** Task directions **
I need the lines below from the one with "Screenshot is 1568x2369." down to the one with "Privacy Policy (580, 2200)" reproduced exactly, both ends included, and nothing else.

** Supplied material **
Content starts

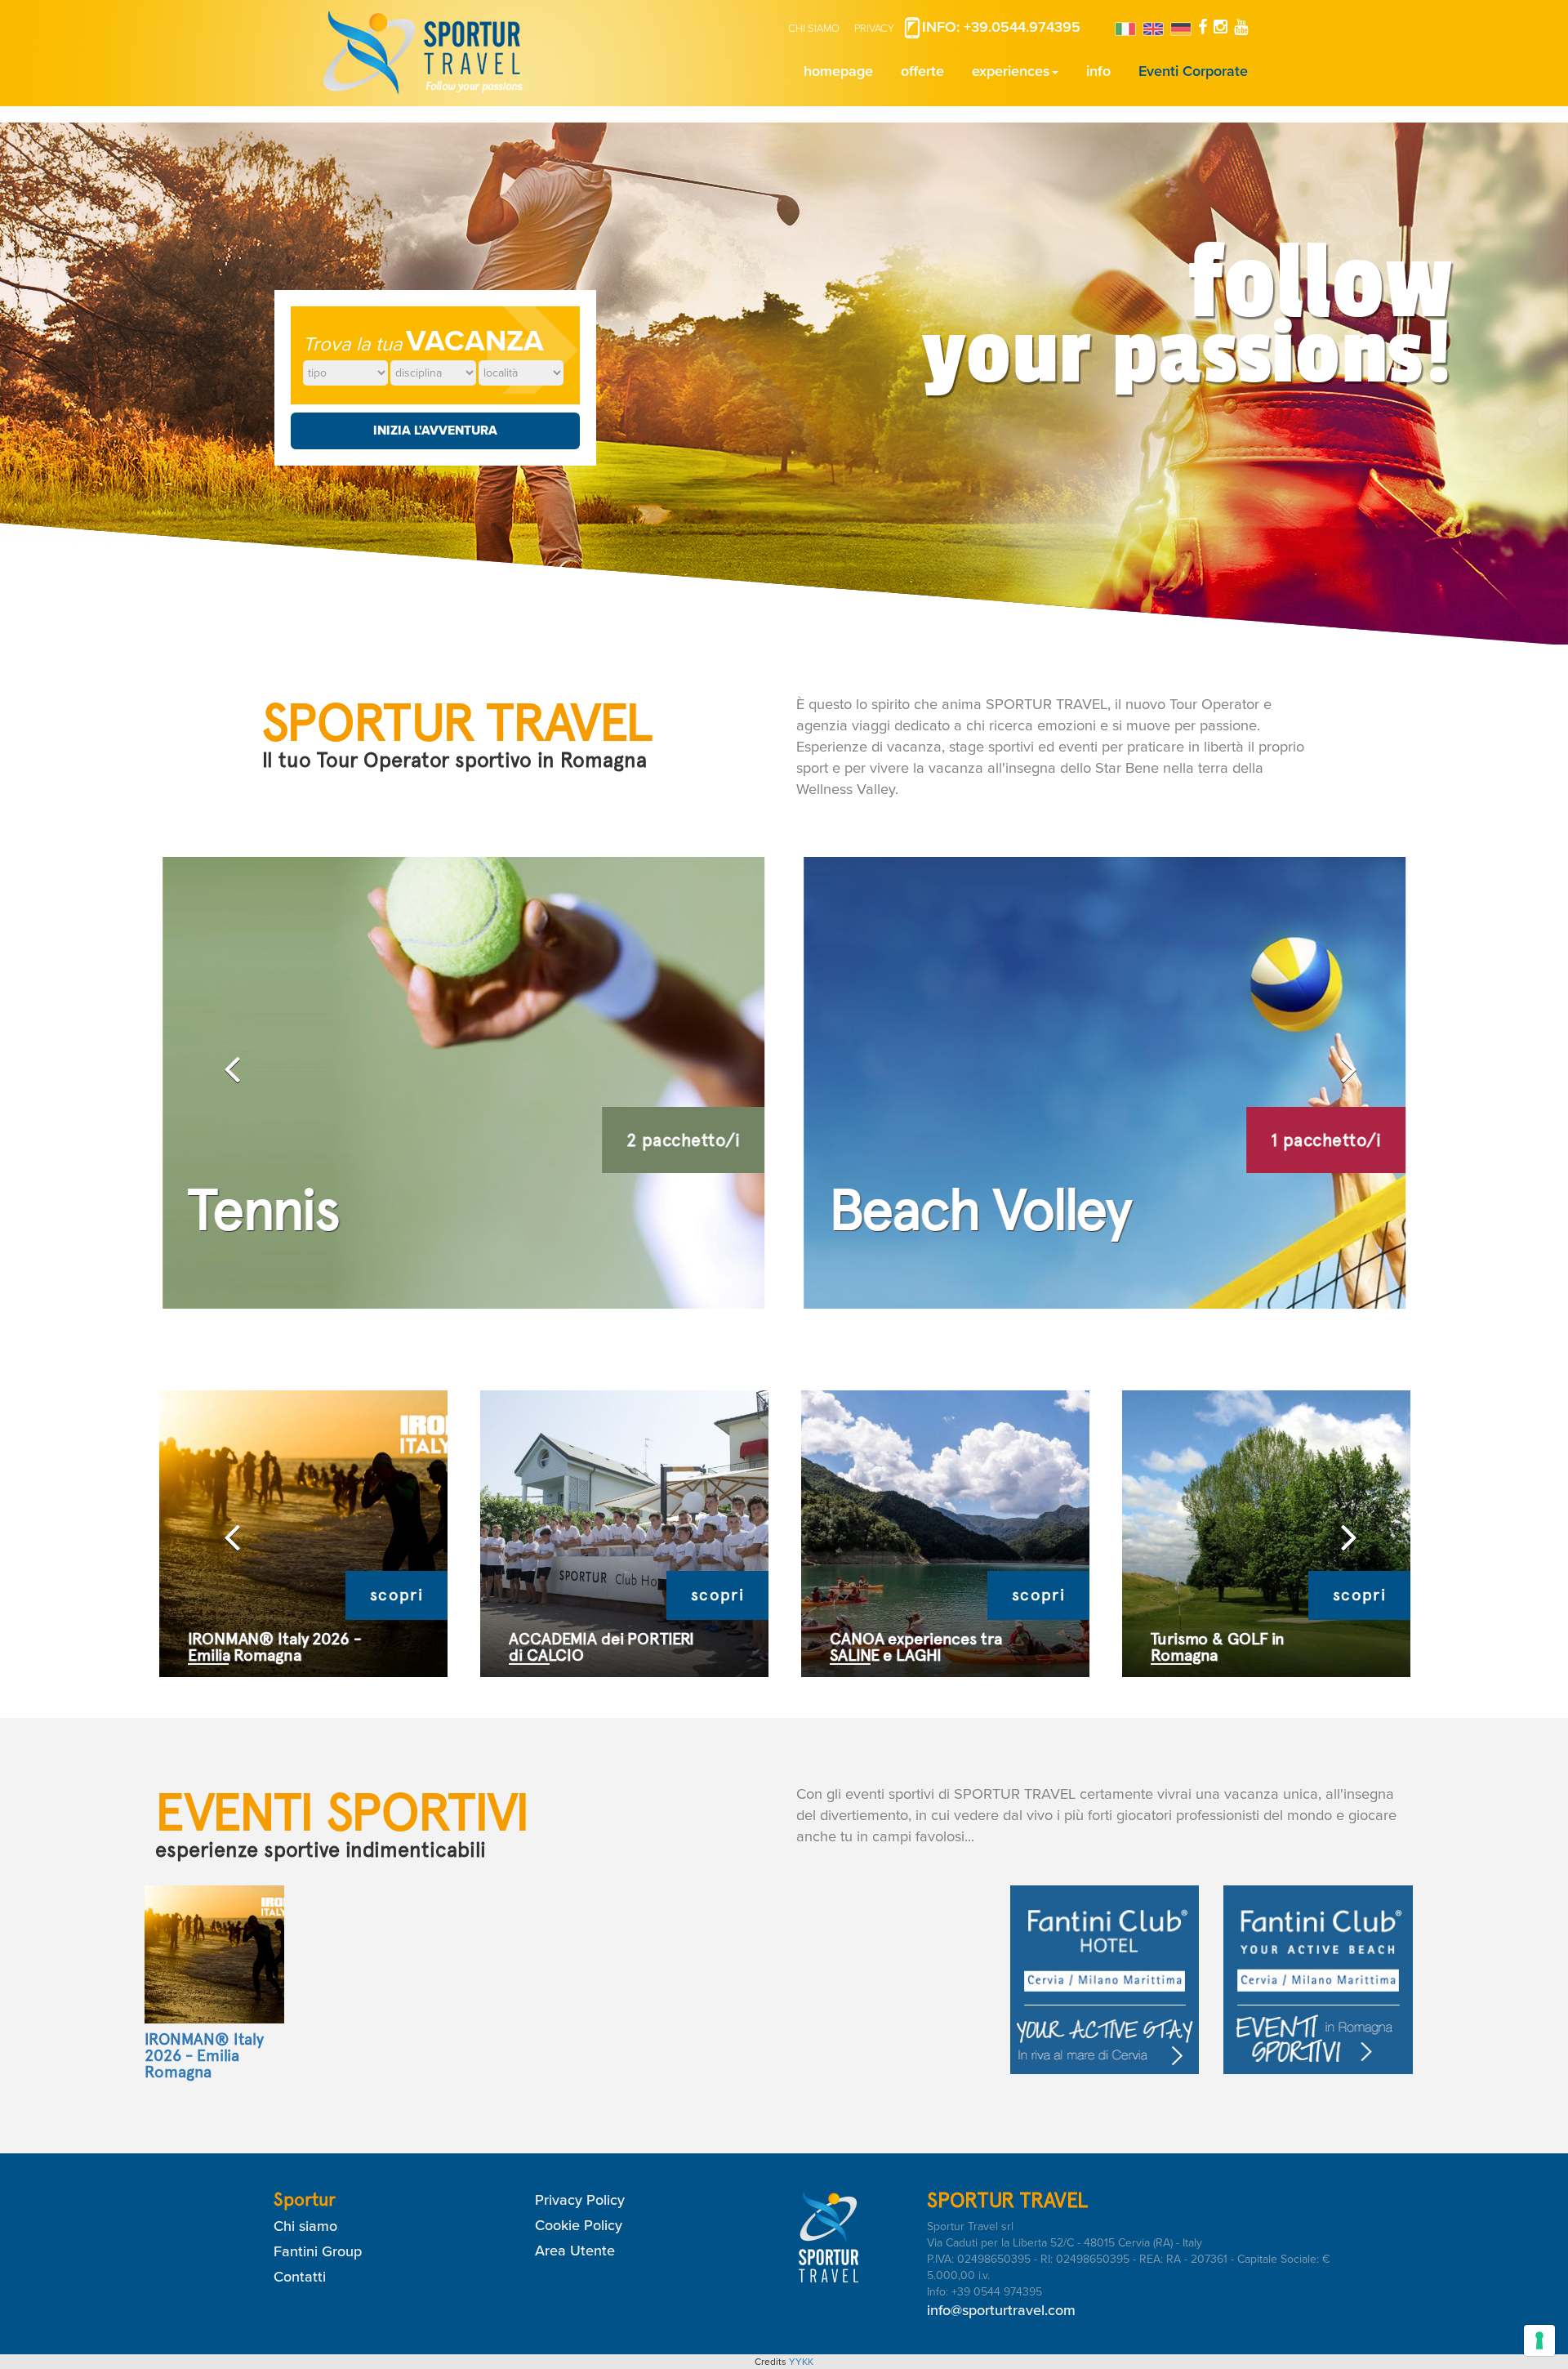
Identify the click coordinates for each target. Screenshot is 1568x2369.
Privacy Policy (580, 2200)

Content ends
Content starts

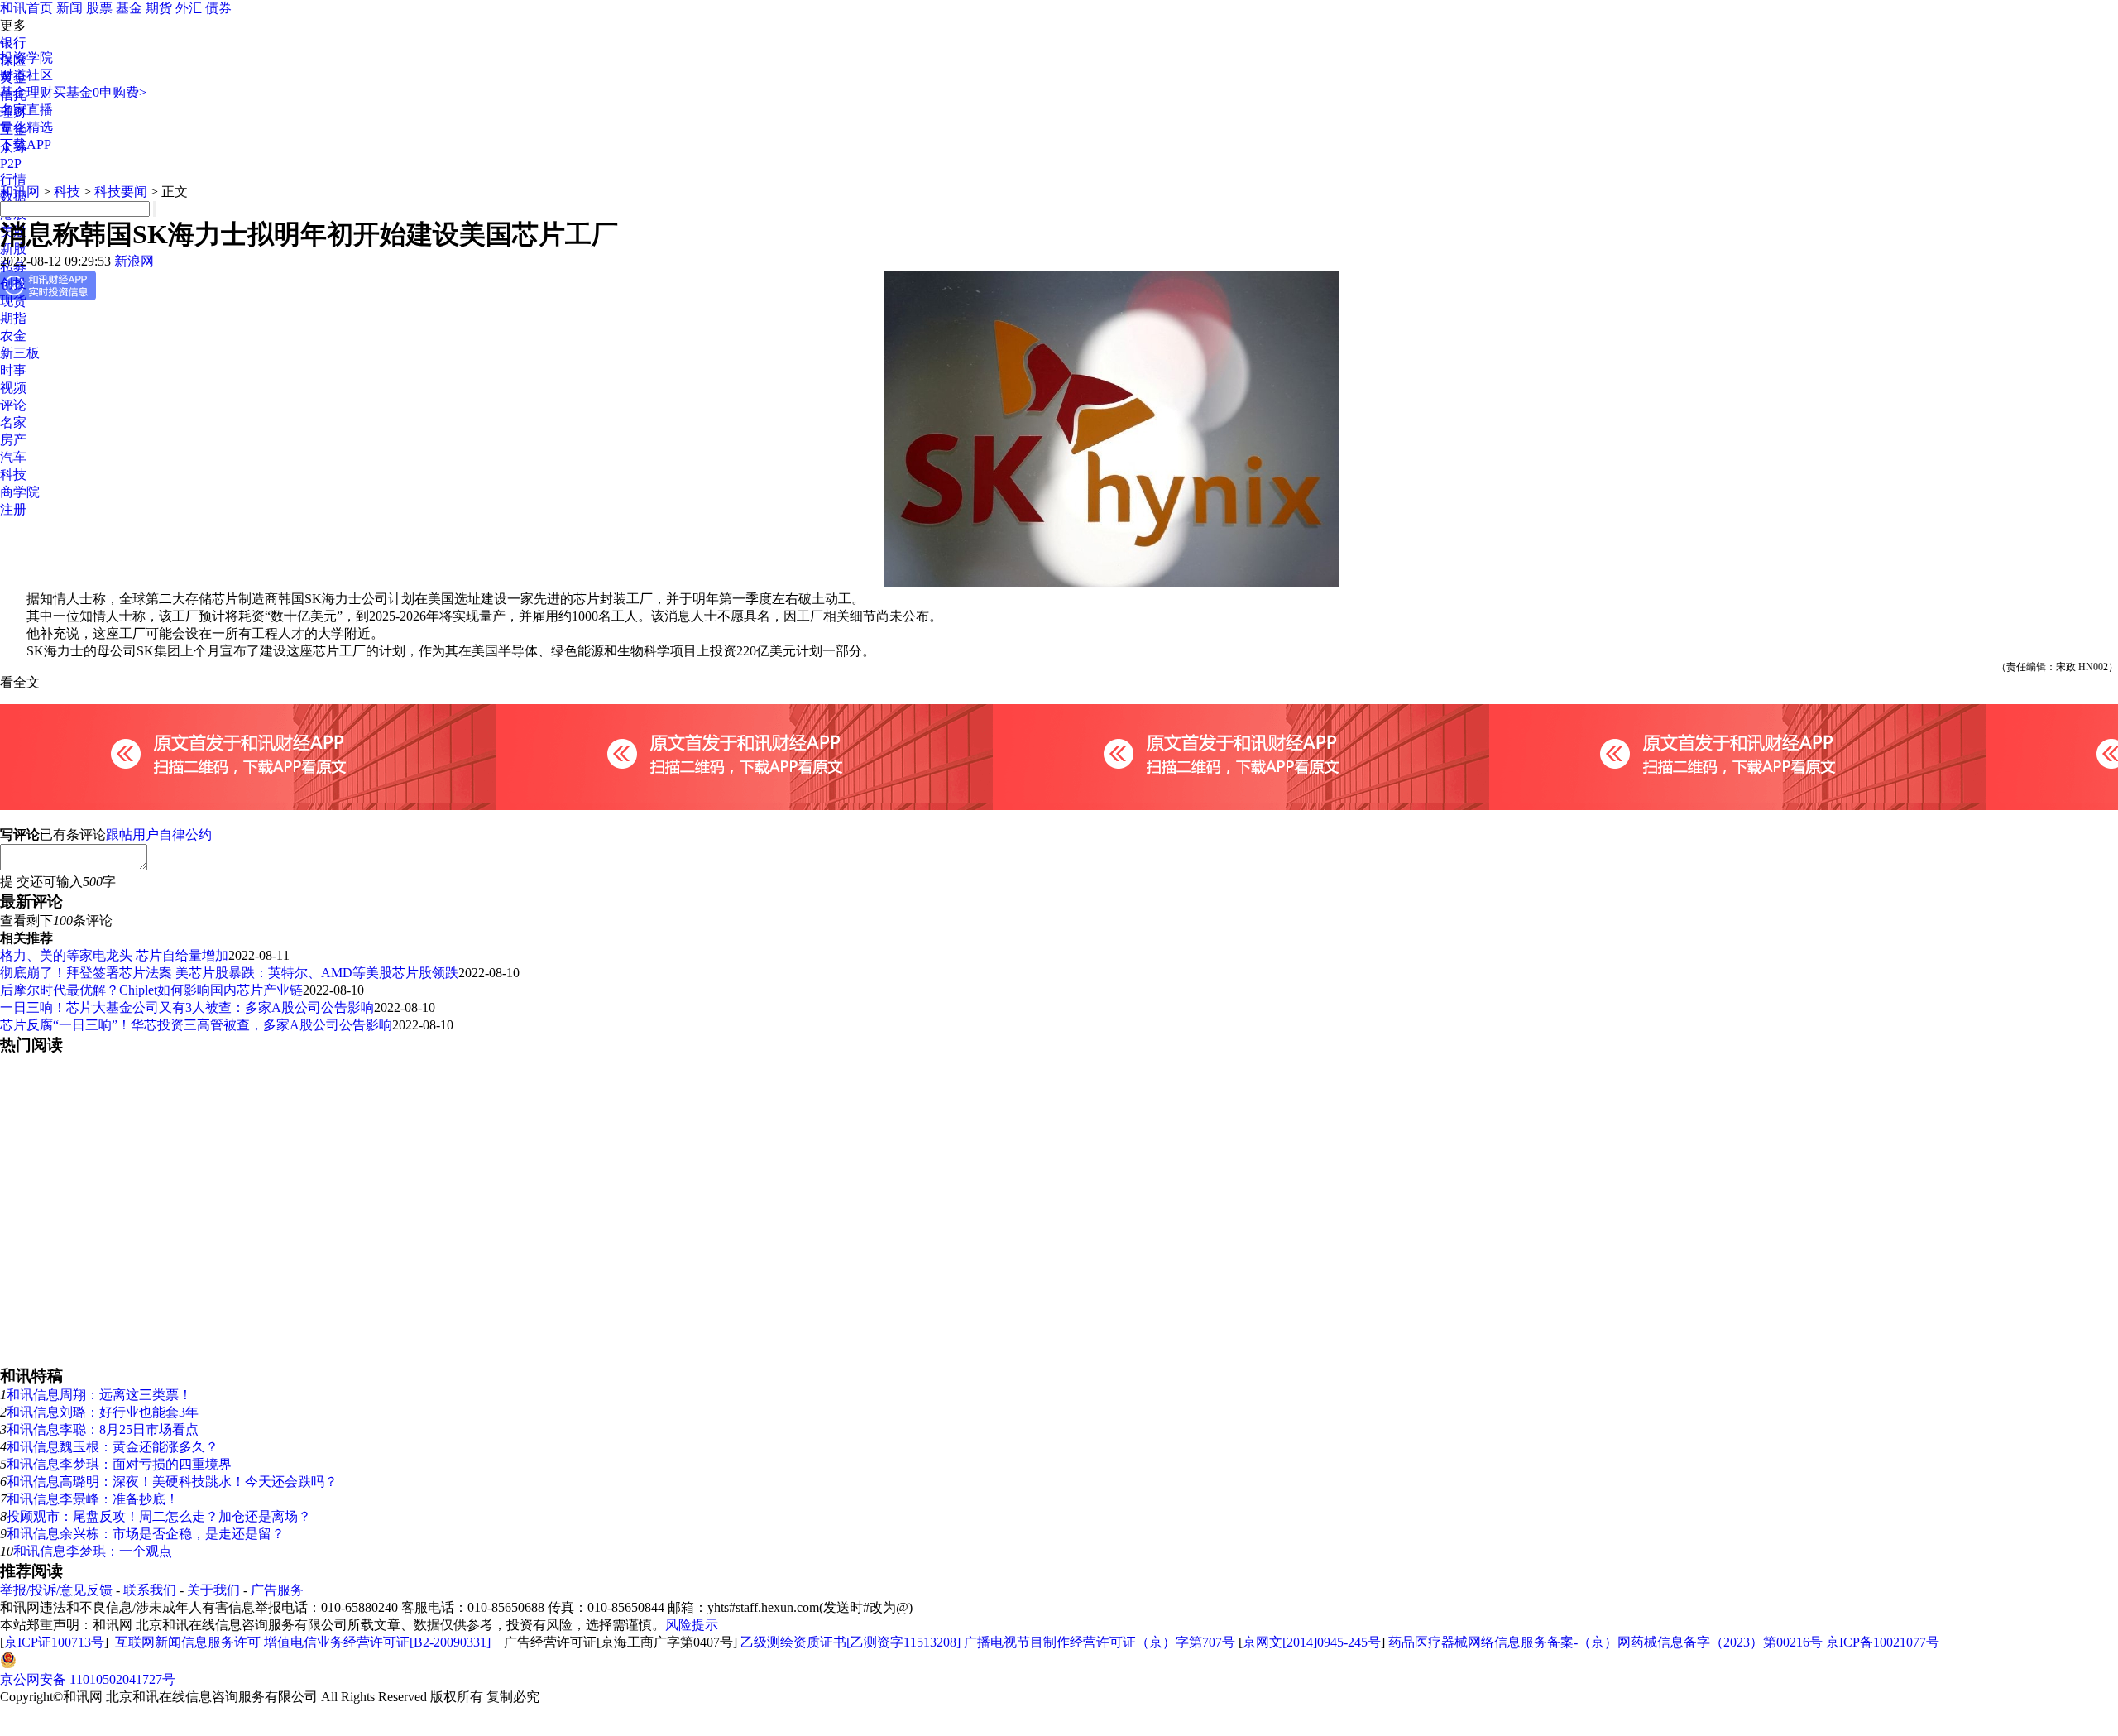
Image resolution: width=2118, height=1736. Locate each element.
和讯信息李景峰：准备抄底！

Content ends
Content starts

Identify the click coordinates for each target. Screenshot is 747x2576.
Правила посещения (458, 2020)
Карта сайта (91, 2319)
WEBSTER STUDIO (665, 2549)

Content ends

** Result below **
Identify the click coordinates for each target. Screenshot is 1568x2369.
Privacy Policy (580, 2200)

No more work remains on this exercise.